With the recent "warm commissioning" of its linear accelerator, Oak Ridge National Laboratory's Spallation Neutron Source (SNS) has passed a crucial test and milestone on its way to completion in 2006.
The SNS's linear accelerator, or linac, is composed of two sections: the "warm," or room temperature section, and a superconducting section that operates at temperatures hundreds of degrees below zero. Los Alamos National Laboratory, part of the team of six DOE national laboratories collaborating on the SNS construction project, is responsible for the warm linac.
Image: The warm section will provide 20 percent of the total acceleration of the Spallation Neutron Source's linear accelerator.
"The successful commissioning of the warm linac is another step toward the 2006 completion of the SNS, and again demonstrates the success of the collaboration of national labs in keeping the project on time, on budget and on scope," said SNS Director Thom Mason.
The warm section will provide 20 percent of the total acceleration of the 1,000-foot-long linac. The linac's superconducting section, provided by the Thomas Jefferson National Accelerator Facility, will provide 80 percent of linac acceleration. Testing also has begun of components of the superconducting portion, which consists of niobium cavities chilled by liquid helium to minus 456 degrees Fahrenheit.
Members of the Los Alamos SNS Division celebrated a job well done when components of the warm linac were shipped from the New Mexico laboratory to the project site in East Tennessee in April.
"Professionally, this was the job of a lifetime: being able to contribute to DOE Office of Science's biggest project," said Los Alamos SNS Division Leader Don Rej. "The excitement of working on big projects like this one comes from solving a seemingly endless string of insoluble problems, and solving them within budget and schedule constraints."
Because of their lack of charge, neutrons have a superior ability to penetrate materials. Researchers can determine a material's molecular structure by analyzing the way the neutrons bounce, or scatter, after striking atoms within the structure. Using computational methods and state of the art instruments, researchers will better understand the molecular reasons behind the materials' properties, which even with existing resources has resulted in the development of superior materials.
The SNS will produce neutrons for materials, biological and other scientific research by sending a high-energy beam of protons down a 1,000-foot linear accelerator to ultimately strike a mercury target, which will "spall" neutrons that are directed to the host of analytical instruments.
"The warm linac commissioning is significant because it verifies the performance of the entire warm linac and ensures successful operation of the entire facility," said SNS Accelerator Systems Division Director Norbert Holtkamp. "Testing of the cold linac components is time critical to allow for the transition of the tests from Jefferson Lab to ORNL, which is a major step toward the transition from construction to operation."
The SNS will increase the number of neutrons available to researchers nearly tenfold, providing clearer images of molecular structures. Combined with ORNL's High Flux Isotope Reactor, the SNS will represent the world's foremost facility for neutron scattering analysis, a technique pioneered at ORNL shortly after World War II.

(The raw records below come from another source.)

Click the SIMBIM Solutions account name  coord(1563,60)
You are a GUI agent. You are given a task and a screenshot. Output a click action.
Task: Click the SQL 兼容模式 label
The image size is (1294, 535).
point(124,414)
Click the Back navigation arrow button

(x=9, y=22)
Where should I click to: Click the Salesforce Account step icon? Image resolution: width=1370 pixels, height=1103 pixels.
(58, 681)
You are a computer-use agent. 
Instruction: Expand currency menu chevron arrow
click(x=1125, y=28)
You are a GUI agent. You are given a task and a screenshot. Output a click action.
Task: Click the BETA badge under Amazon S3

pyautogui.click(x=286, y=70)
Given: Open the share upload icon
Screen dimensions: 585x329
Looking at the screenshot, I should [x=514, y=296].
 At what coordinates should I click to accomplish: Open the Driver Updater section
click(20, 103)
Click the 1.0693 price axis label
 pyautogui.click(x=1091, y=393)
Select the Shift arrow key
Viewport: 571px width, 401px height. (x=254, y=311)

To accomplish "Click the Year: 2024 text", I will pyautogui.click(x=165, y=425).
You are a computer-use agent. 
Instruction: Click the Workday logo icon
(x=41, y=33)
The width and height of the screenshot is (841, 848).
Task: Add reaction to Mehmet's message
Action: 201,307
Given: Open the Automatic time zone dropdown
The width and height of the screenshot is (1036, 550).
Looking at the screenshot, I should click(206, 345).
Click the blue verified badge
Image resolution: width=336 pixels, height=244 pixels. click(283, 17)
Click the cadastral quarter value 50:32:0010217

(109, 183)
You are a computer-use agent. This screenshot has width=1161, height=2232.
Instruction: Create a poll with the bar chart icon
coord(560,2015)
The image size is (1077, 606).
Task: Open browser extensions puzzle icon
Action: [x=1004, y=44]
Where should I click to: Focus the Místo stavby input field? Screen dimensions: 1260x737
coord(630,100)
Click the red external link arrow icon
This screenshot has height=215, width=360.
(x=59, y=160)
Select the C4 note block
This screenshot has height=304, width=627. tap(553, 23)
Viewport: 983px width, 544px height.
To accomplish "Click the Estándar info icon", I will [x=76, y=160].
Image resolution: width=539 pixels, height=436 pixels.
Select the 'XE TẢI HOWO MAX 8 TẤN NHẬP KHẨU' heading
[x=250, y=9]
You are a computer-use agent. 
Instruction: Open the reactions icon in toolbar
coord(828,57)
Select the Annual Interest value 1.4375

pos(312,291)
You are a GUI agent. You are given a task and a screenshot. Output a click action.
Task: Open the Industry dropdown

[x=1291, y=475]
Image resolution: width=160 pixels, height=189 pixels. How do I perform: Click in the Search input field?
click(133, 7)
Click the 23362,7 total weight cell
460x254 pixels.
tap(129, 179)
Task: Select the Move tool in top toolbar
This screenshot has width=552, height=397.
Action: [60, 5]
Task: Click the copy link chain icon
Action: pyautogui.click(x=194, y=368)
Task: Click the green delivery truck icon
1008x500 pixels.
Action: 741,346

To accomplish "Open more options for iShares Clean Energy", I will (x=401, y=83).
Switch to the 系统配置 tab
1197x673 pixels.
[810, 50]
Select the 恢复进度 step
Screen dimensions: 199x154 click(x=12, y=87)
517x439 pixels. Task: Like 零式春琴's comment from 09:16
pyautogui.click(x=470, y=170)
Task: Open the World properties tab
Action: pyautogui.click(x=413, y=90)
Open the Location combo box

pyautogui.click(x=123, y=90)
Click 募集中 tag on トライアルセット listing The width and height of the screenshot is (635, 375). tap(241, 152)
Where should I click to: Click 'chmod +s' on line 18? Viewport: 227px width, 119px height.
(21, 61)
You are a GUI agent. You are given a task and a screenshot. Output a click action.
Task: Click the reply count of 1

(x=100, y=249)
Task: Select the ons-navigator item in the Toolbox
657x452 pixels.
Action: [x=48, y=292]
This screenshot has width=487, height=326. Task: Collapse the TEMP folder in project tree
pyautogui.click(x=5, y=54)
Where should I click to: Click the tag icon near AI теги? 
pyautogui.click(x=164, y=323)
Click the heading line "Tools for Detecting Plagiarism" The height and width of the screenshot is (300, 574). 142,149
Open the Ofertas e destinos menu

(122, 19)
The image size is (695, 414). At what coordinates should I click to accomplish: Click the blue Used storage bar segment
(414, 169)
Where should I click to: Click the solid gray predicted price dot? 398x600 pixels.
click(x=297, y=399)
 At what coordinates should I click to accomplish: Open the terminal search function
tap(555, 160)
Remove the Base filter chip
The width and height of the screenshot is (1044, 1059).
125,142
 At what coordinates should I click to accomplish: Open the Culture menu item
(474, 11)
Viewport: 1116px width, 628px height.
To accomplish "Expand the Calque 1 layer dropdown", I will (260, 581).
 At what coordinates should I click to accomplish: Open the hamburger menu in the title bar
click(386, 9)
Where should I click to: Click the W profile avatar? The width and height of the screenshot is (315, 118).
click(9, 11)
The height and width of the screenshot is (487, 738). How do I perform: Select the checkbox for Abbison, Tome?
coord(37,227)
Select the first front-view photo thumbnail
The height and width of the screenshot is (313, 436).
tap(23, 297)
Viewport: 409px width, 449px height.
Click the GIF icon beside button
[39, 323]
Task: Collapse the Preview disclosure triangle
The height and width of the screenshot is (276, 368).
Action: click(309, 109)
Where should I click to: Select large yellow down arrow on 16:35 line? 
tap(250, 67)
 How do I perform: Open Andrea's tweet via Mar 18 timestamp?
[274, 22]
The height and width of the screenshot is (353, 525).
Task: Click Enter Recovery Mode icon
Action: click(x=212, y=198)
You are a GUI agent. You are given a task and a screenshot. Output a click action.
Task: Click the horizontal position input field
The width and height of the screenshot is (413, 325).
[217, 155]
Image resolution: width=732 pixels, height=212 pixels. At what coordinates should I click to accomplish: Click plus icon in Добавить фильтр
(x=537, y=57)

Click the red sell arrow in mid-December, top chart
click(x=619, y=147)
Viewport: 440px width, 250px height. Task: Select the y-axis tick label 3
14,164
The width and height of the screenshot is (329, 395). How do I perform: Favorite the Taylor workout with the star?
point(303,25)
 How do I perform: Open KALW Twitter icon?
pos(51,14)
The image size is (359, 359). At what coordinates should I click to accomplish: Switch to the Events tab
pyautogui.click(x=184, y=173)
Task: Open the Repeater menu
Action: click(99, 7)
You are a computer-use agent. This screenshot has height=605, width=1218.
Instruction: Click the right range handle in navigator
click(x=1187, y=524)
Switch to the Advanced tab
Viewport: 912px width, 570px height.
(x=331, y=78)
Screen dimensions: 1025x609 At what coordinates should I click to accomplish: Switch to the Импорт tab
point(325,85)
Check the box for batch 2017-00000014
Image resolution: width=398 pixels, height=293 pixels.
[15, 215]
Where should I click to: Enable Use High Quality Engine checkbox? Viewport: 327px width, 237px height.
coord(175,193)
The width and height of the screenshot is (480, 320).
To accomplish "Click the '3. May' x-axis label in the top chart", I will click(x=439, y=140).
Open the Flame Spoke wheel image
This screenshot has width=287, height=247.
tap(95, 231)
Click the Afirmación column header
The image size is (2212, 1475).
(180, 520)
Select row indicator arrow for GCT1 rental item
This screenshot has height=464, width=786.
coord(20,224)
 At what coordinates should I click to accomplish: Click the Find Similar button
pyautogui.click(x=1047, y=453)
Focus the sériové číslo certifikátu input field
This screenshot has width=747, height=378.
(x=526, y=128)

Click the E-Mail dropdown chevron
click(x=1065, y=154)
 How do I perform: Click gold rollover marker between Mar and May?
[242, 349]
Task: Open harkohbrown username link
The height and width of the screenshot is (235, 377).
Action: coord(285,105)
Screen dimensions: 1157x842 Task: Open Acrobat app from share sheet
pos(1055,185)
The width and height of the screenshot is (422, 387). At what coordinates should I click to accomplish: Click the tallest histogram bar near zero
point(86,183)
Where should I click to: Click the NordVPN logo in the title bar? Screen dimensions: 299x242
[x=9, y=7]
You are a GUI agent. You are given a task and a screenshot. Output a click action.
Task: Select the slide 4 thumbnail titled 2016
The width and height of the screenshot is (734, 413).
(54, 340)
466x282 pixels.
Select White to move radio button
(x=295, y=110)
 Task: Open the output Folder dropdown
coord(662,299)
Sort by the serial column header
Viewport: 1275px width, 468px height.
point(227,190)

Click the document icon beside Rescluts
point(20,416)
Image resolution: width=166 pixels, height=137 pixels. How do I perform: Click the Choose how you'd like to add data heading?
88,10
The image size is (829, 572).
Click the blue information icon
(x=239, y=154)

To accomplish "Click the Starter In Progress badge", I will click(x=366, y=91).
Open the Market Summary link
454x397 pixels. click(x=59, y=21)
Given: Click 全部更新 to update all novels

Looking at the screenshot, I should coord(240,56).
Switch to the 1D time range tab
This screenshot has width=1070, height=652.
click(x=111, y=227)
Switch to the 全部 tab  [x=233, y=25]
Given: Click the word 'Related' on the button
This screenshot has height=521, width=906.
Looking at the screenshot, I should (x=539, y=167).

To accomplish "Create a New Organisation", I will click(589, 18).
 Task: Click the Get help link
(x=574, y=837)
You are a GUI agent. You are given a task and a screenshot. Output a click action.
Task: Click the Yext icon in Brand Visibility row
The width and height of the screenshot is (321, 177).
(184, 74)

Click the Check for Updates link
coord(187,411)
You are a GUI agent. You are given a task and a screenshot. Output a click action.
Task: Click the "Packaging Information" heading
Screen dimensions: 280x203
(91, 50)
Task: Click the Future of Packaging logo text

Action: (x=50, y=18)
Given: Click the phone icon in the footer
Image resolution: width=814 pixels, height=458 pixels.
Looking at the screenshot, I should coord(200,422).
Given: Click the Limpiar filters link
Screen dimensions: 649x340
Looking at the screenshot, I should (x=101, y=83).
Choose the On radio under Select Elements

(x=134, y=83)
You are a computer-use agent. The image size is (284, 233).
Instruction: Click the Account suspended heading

In addition to Los Alamos and Jefferson Lab, four other national laboratories collaborate on the DOE Office of Science project: Oak Ridge, Argonne, Lawrence Berkeley and Brookhaven. Berkeley Lab has completed the "front end," where the proton beam is initially generated. Brookhaven has responsibility for the SNS's accumulator ring, a stage between the linac and target. Argonne leads the design of the facility's scientific instruments. ORNL is responsible for the target and will be responsible for operating the SNS.
When completed in 2006, SNS will become the world's leading research facility for study of the structure and dynamics of materials using neutrons. It will operate as a user facility that will enable researchers from the United States and abroad to study the science of materials that forms the basis for new technologies in energy, telecommunications, manufacturing, transportation, information technology, biotechnology and health.
Oak Ridge National Laboratory is a multiprogram laboratory managed for the Department of Energy by UT-Battelle.